(Extracted data entries)
···

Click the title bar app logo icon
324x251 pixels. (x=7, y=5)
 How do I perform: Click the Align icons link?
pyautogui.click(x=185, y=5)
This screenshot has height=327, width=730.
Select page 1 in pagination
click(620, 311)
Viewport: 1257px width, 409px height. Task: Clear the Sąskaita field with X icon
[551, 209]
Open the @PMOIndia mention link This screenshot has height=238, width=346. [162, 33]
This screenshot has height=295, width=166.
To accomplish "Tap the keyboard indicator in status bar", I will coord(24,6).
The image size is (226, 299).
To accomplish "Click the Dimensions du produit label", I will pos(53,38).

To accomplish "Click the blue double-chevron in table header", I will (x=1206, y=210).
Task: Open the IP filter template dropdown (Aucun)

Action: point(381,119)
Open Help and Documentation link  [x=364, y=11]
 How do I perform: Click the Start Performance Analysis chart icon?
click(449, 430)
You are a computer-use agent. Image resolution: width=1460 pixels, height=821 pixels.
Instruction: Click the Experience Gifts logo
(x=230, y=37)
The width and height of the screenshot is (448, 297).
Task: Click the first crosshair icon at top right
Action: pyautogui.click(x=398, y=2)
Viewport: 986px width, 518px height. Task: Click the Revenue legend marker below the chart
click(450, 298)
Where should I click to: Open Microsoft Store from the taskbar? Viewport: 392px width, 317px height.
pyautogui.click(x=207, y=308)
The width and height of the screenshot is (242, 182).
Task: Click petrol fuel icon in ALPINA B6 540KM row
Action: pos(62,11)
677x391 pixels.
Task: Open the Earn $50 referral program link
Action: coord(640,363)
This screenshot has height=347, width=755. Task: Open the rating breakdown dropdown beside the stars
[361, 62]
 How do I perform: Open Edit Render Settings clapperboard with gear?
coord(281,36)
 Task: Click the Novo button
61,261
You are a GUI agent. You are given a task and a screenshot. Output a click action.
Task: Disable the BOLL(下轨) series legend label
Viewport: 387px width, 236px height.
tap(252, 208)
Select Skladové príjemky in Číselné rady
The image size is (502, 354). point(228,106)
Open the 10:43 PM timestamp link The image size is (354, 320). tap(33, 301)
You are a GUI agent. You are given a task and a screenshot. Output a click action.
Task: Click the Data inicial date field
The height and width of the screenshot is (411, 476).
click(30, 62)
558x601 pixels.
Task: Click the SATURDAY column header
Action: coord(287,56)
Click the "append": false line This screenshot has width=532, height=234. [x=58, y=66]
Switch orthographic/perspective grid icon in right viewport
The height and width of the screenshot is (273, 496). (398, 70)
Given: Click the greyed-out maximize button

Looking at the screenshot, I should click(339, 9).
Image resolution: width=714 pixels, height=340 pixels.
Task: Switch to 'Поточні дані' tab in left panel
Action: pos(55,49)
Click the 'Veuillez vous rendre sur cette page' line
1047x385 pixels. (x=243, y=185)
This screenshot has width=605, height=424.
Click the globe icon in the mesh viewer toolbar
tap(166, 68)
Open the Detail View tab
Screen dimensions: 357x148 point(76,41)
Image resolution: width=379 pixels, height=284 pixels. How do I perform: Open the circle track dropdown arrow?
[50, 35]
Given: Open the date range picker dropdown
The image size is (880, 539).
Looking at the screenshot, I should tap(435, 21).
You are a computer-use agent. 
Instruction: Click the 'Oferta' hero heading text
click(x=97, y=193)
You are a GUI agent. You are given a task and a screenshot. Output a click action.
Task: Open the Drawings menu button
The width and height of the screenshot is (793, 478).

···

## Task prompt
Each line in the data that holds the word "label" must be copied.

## Finished task
To accomplish "Click the Dimensions du produit label", I will pos(53,38).
Task: Disable the BOLL(下轨) series legend label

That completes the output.